*** Material for this exercise ***
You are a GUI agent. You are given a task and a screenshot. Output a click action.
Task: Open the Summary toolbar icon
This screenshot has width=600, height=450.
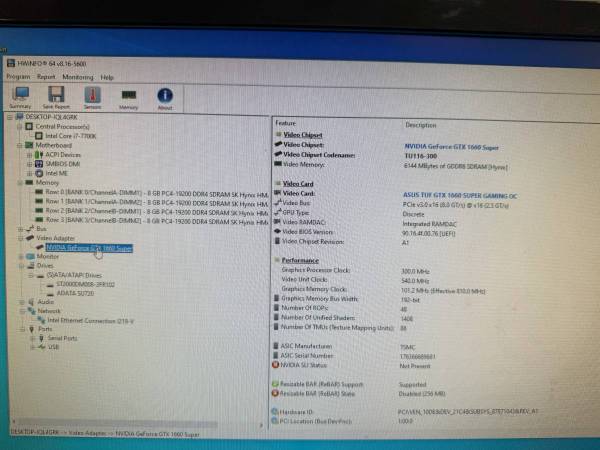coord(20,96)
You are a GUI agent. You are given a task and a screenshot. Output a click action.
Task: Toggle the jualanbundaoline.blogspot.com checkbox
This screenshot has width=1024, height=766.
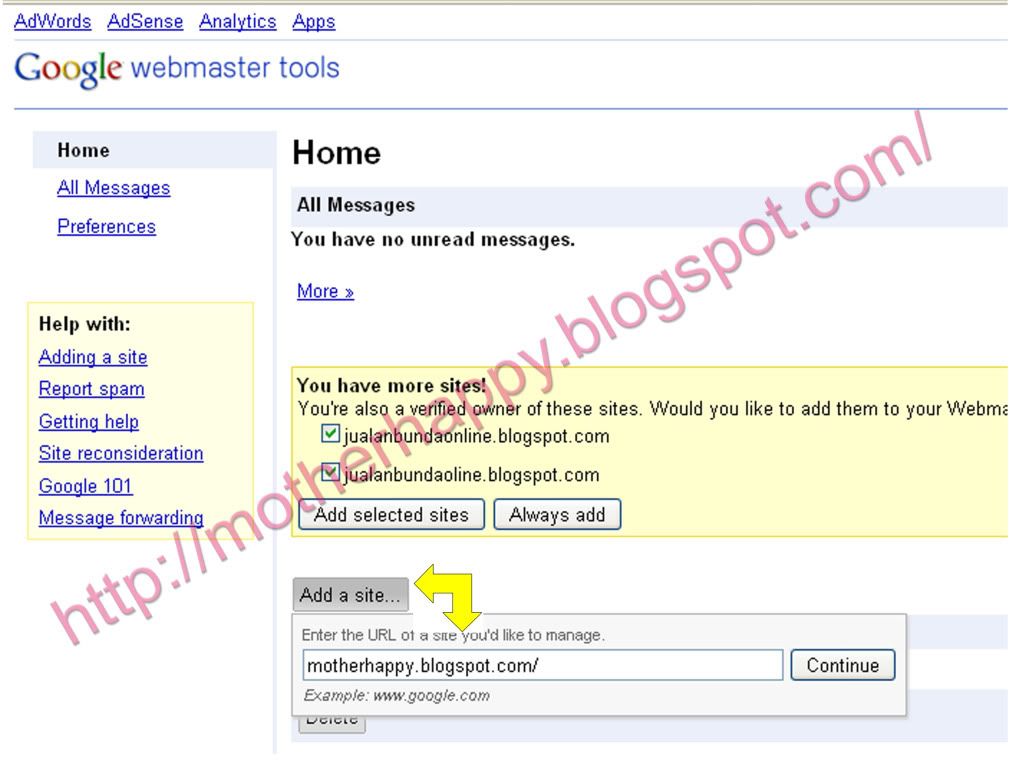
***
§ What you have to do: Could the data be reproduced exactly, with the pictures omitted?

§ Answer to this task:
You are a GUI agent. You are given a task and a screenshot. Output a click action.
Task: Open the Summary toolbar icon
This screenshot has width=600, height=450.
coord(20,96)
You are a GUI agent. You are given a task and a screenshot. Output a click action.
Task: Toggle the jualanbundaoline.blogspot.com checkbox
This screenshot has width=1024, height=766.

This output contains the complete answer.